Moreover, the company follows a three tier strategy for producing commercially viable products. The three structured strategy includes L’Oreal’s advanced research, applied research and product development, each stage having its own unique functions to perform in order to create successful innovations.

Article by: Moore, Elisha (THIS ARTICLE IS AWESOME I HAD TO POST IT !)
Why is new product development so important for a company like L'Oreal?
L’Oreal is a well established company in fashion business and in order to maintain its superior standing in the global market, it has to lay considerable emphasis on the strategies it employs for development of new products. Fashion has been defined by Paul F. Nystrom as ‘nothing more or less than the prevailing style at any given time’ (Hines & Bruce, 2001). Two important concepts can be derived from this concise definition: firstly, a style is not fashion unless it is commonly accepted (prevailing); secondly, fashion is transient (at any given time). These characteristics of the fashion phenomenon had profound implications for the supply chain, the product life cycle and the complexity of the markets served by L’Oreal and its competitions.
The speed at which fashion markets change is very high, with very short product life cycles. Many fashion items have product cycles as short as half a year, or even a few weeks. Consumer’s preferences depend on the season, on the social and cultural environment and on the effects of previous marketing communication for fashion items or substitute products (Mintel, 2005). Responding in a timely way to these changing demands is thus vital for success. Moreover, Crawford (1988) has also established that without new products, firms will certainly be at a stand still. The research also highlights that initial or early entry of new products can result in new market development, long term market dominance, and foreclosure of competitors’ responses.
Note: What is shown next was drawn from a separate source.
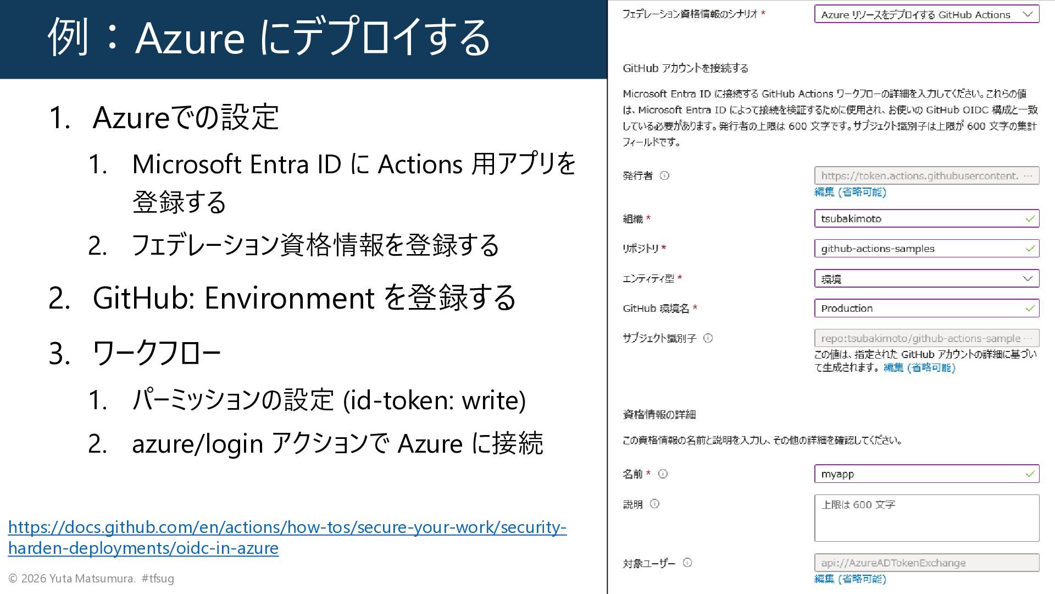Image resolution: width=1055 pixels, height=594 pixels.
Task: Click 編集 (省略可能) link under 発行者
Action: [x=850, y=192]
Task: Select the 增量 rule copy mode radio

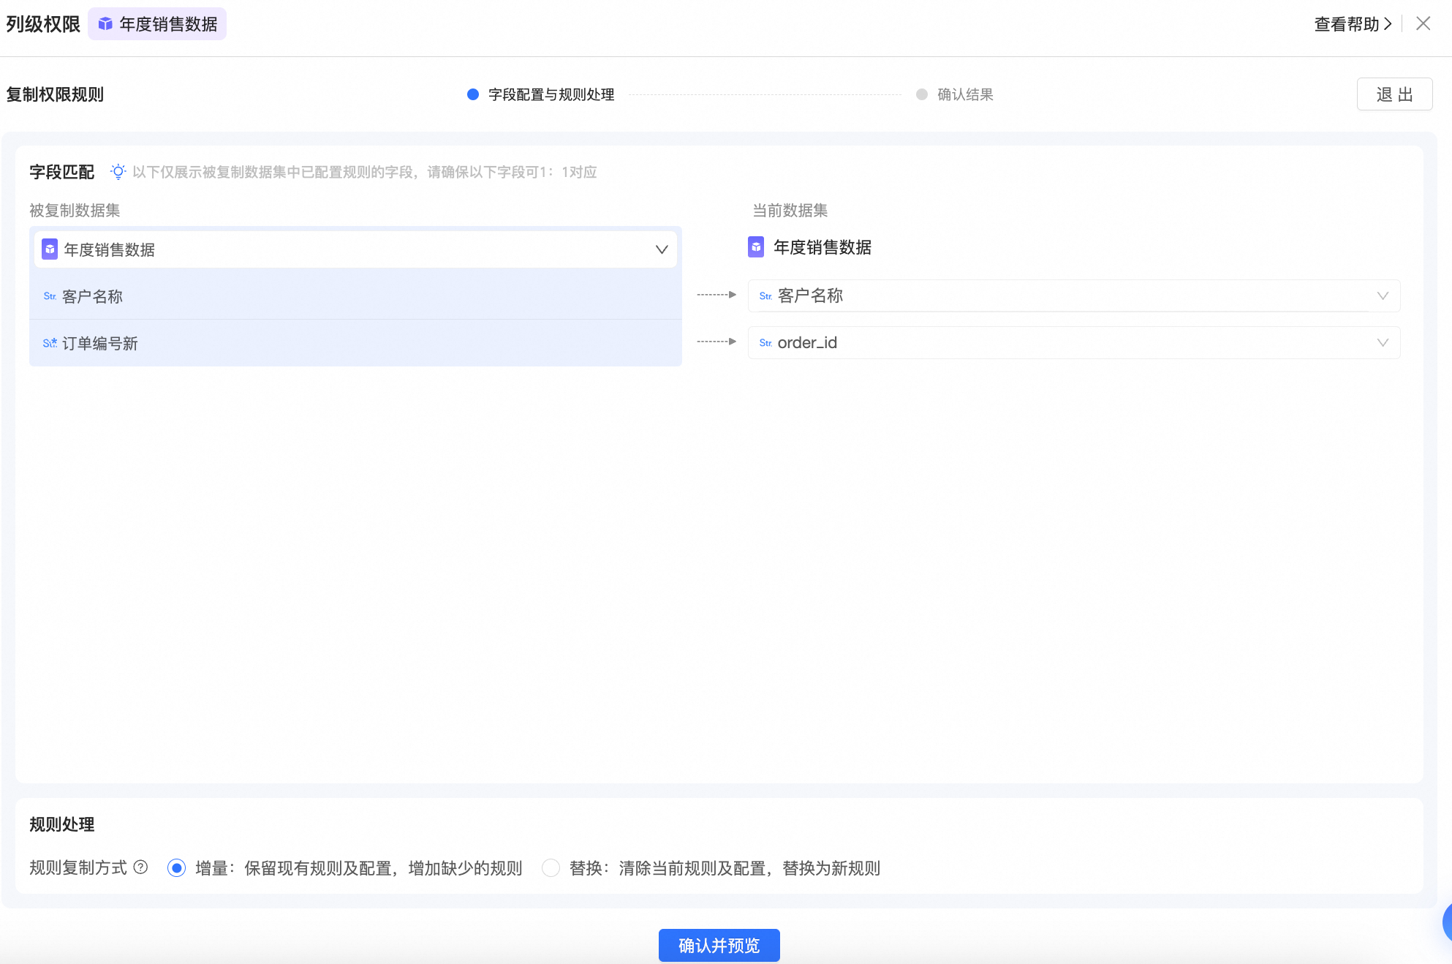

The characteristics of the fashion industry require companies to make strategic choices about factors such as quality, speed, technology, price and flexibility: these factors define the positioning of a company (Abell, 1993). Drawing upon the information provided in the case study, it can be suggested that L’Oreal operates in the top end of the fashion market with clear market positioning, which can be depicted as follows:

L’Oreal’s targeted market segments can be characterized as fashion trend-setters, and these are the customers in the high and medium/high market segments: they demand products with innovative styles, realized in exclusive physical attributes with top-level quality by scientists and designers that have built the reputation of powerful brands. It should be noticed that firms that operate in the mass segment which targets fashion followers tend to imitate the high performing products of top brands like L’Oreal and therefore the competitive advantage of top brands recedes over time, making product lifecycle short. Given the high quality expected of its products and the short product life cycle prevailing in fashion, L’Oreal has adopted a vertical integration, which afforded it a full control of quality and operations. (Erica & Stefania, 2004).
Moreover, successful new product developments are likely to earn L’Oreal a superior market share and turnover thus increasing the value of the company. Also, L’Oreal has been a vanguard of fashion and in order to keep up with the expectations of its customers and consumers, the company has to lay in line new formulas that are carefully researched and tested for their effectiveness. For e.g. when the Japanese people were tired of having black hair and required an alternative to western hair colors due to their poor results, L’Oreal came up with an effective new hair formula that first bleached their hair and then dyed them according to their desirable color.